▶ _WORK TO BE COMPLETED_: From the entries below, reproduce exactly the lines from the one with "This screenshot has height=504, width=400." through the one with "You are a GUI", both included, without images.

▶ _WORKING DATA_:

┄┄┄┄┄┄

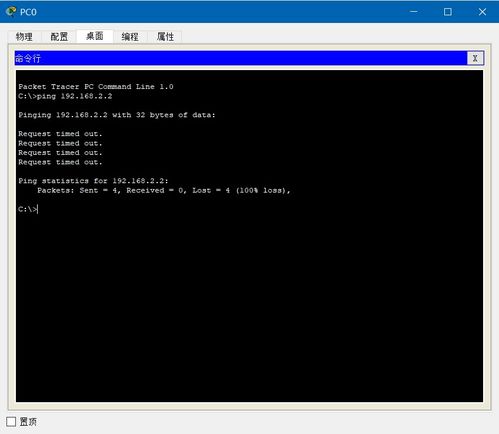Maximize the PC0 window
The height and width of the screenshot is (434, 499).
(448, 12)
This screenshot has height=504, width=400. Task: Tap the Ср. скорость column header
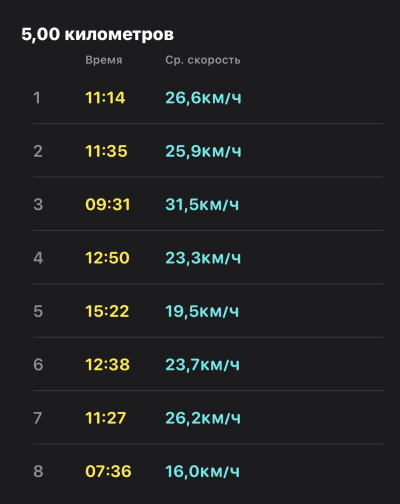pyautogui.click(x=203, y=60)
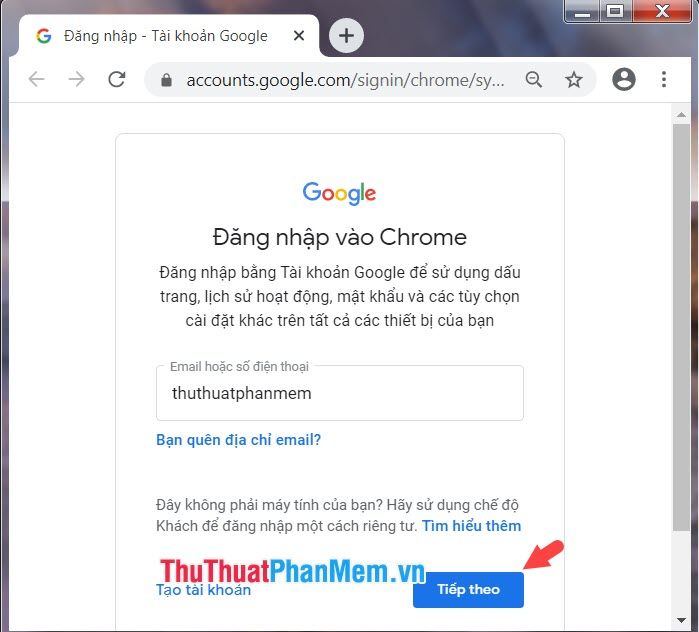699x632 pixels.
Task: Click the Tìm hiểu thêm link
Action: (472, 526)
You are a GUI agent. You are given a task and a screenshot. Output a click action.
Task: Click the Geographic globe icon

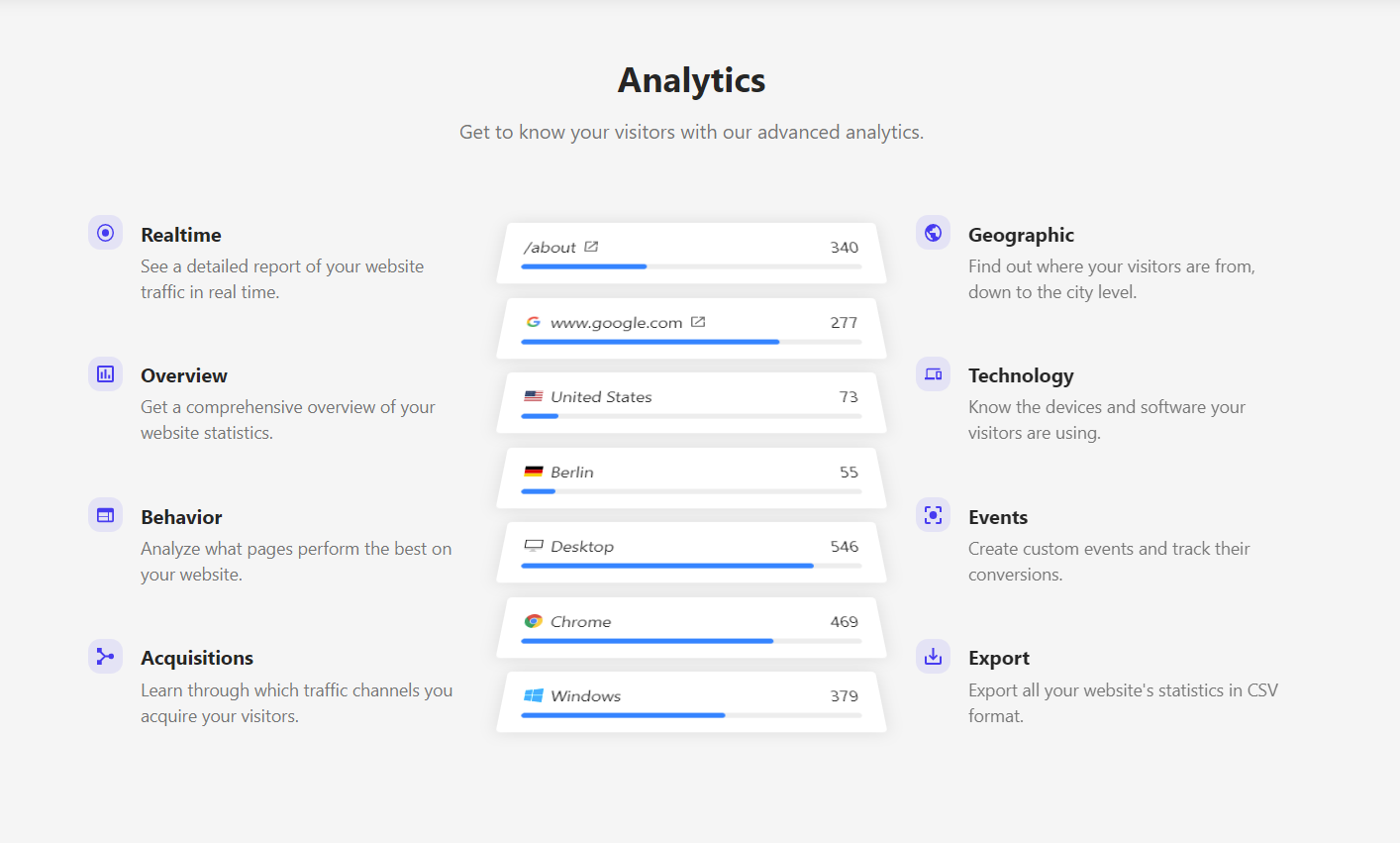pyautogui.click(x=932, y=232)
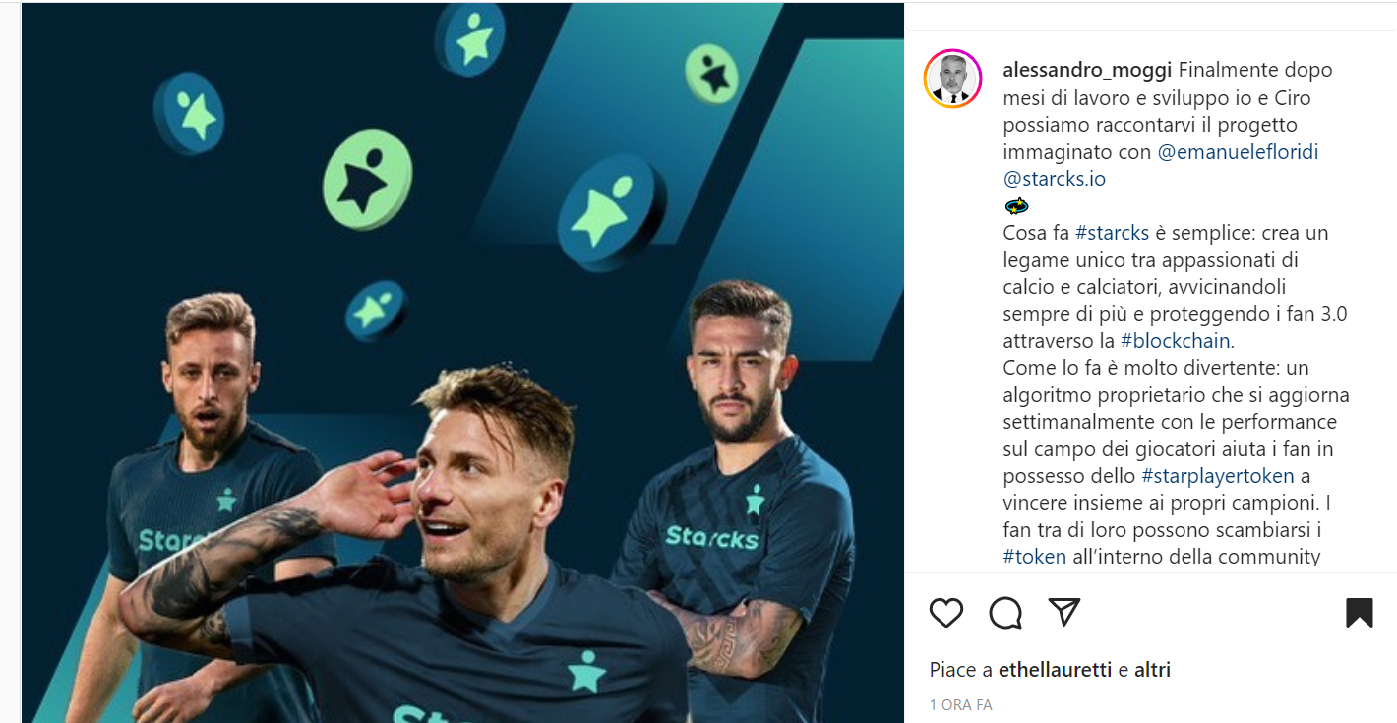
Task: Toggle the bookmark save icon
Action: 1359,612
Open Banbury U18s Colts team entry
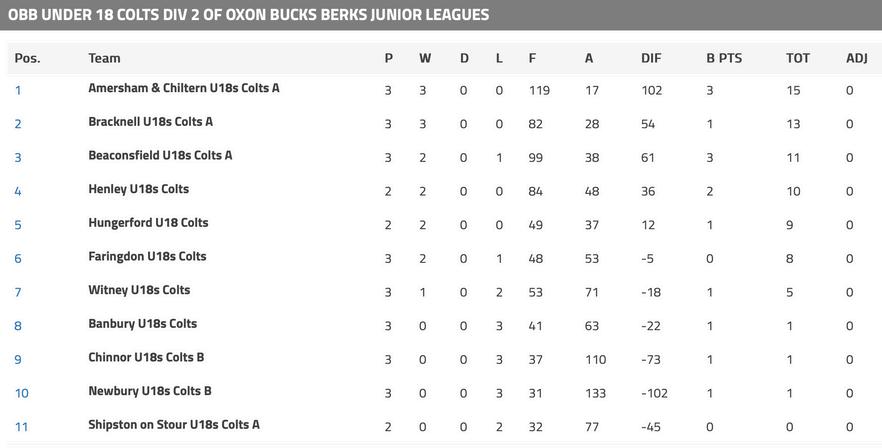This screenshot has height=448, width=882. tap(142, 324)
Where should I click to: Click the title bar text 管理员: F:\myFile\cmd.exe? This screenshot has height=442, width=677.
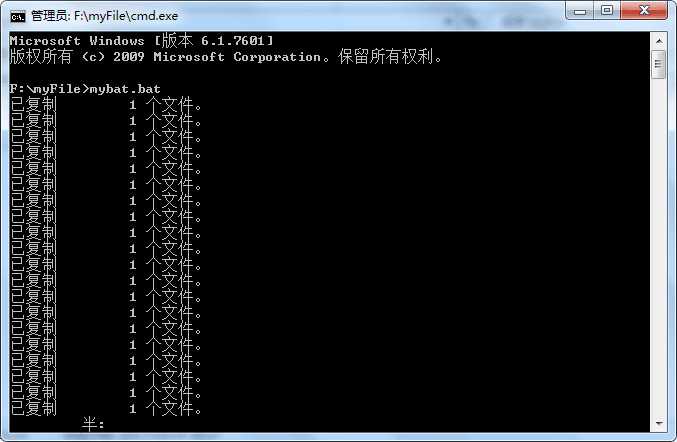point(104,16)
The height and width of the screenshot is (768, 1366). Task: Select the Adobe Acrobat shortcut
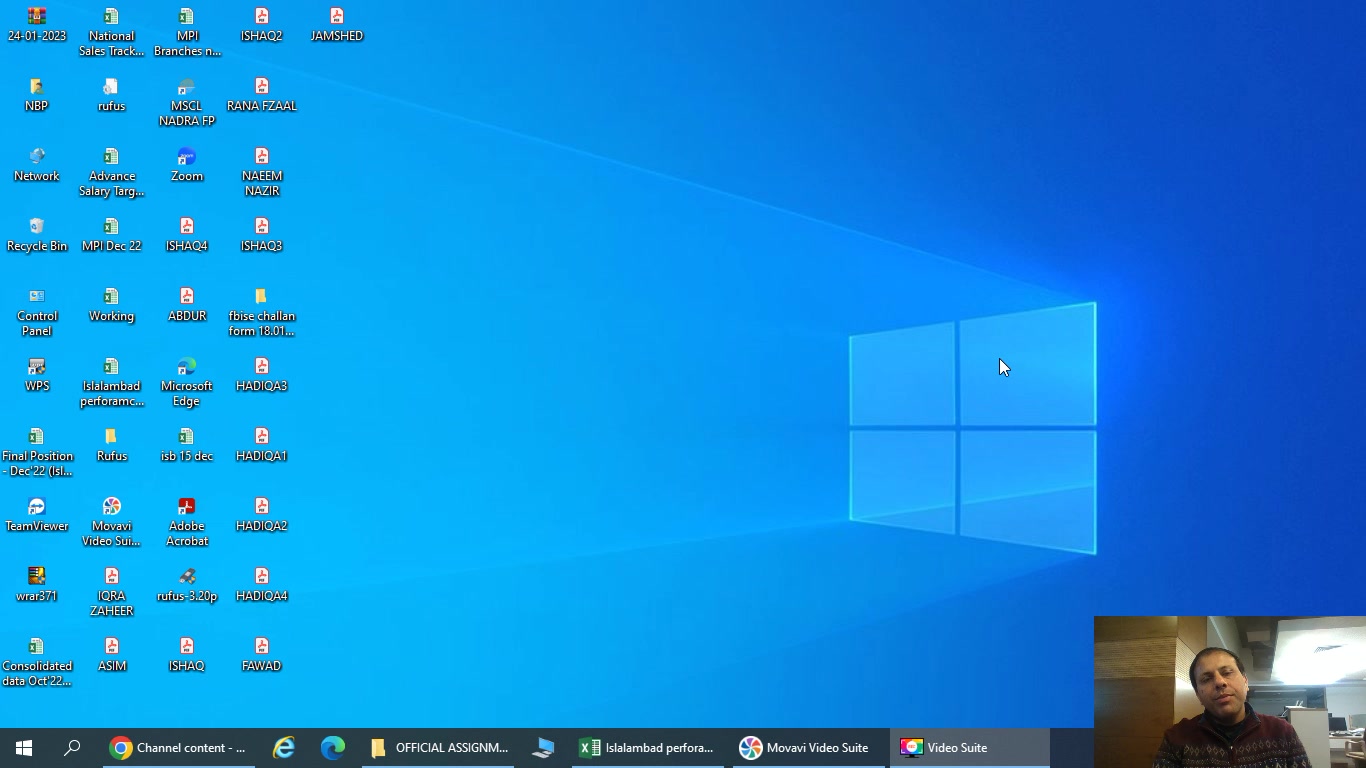[x=187, y=522]
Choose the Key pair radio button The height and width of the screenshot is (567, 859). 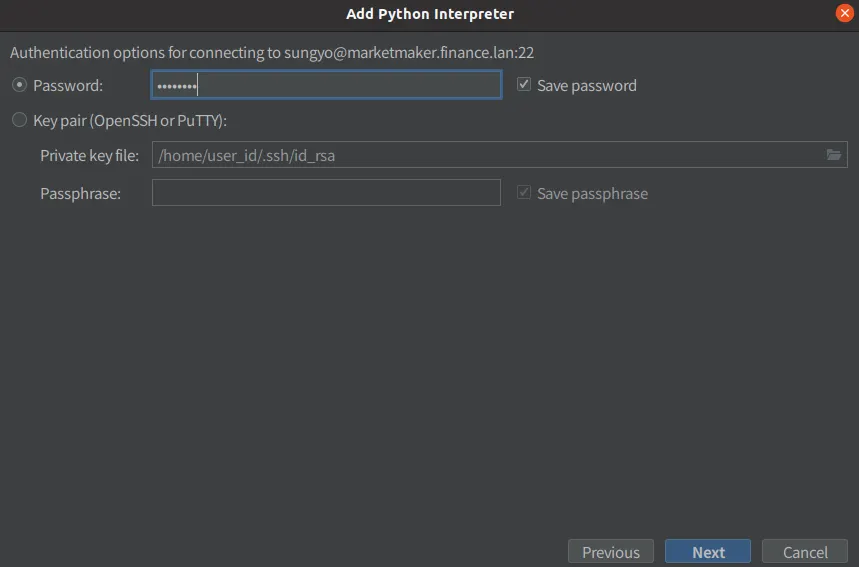19,121

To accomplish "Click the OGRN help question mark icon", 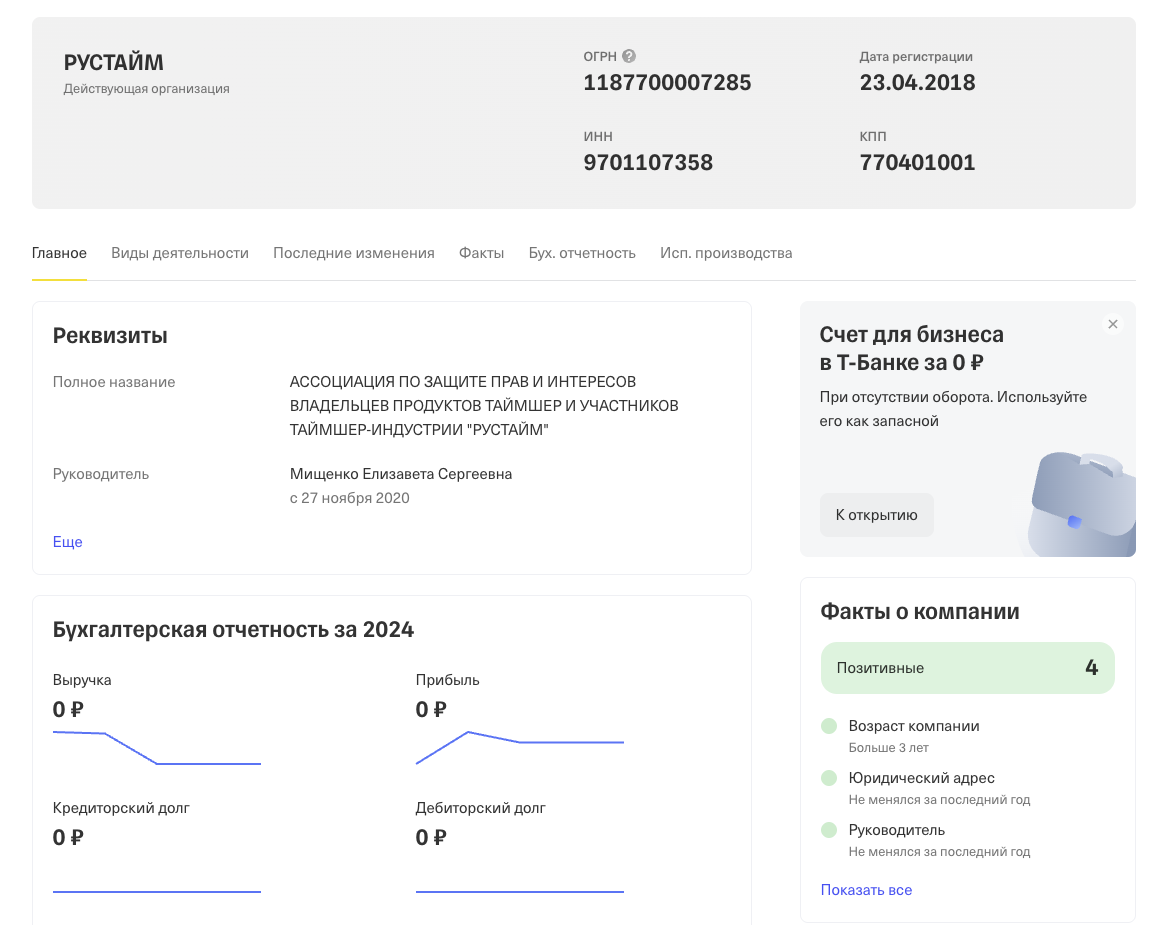I will (629, 57).
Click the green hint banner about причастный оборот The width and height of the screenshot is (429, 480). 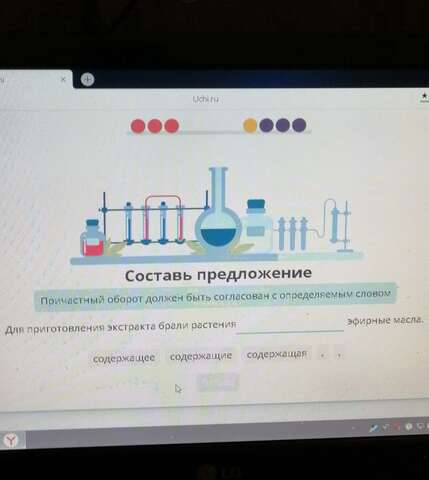(215, 297)
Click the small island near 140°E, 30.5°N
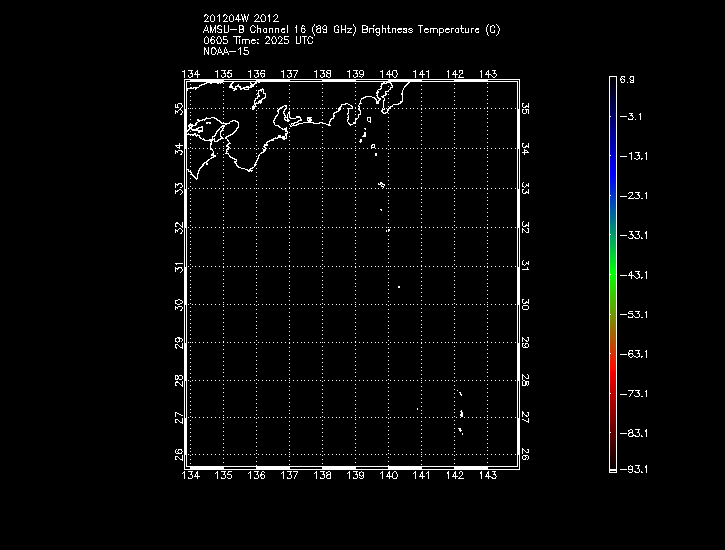The width and height of the screenshot is (725, 550). 398,287
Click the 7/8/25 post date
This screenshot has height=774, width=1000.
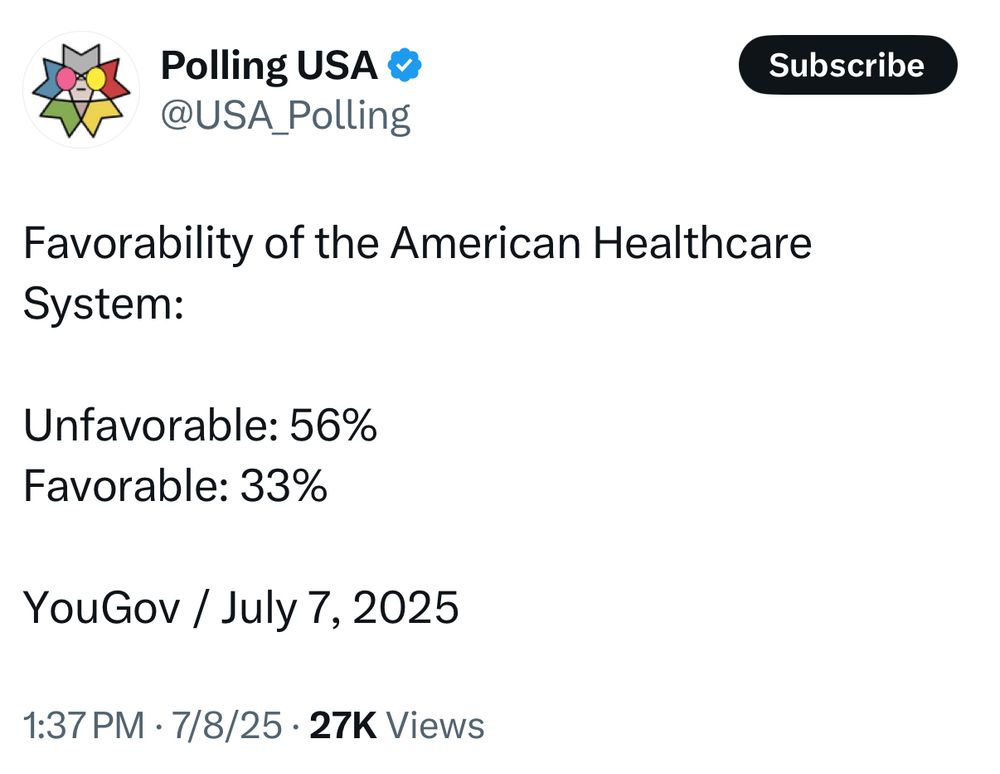[x=226, y=726]
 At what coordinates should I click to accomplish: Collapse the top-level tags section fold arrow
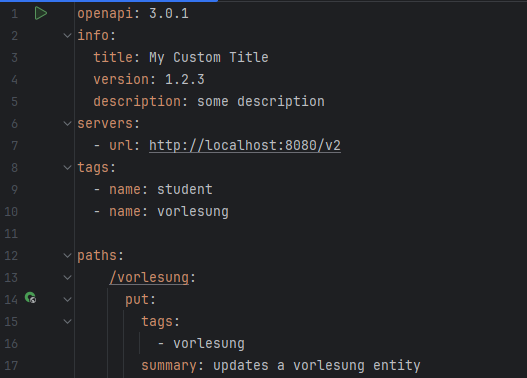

┄┄┄┄┄┄

▶ _ANSWER FOR THE TASK_:
This screenshot has height=504, width=400. Task: Tap the Ср. скорость column header
pyautogui.click(x=203, y=60)
699x632 pixels.
Task: Click the Tìm hiểu thêm link
Action: (472, 526)
You are a GUI agent. You are given a task and a screenshot. Output a click action.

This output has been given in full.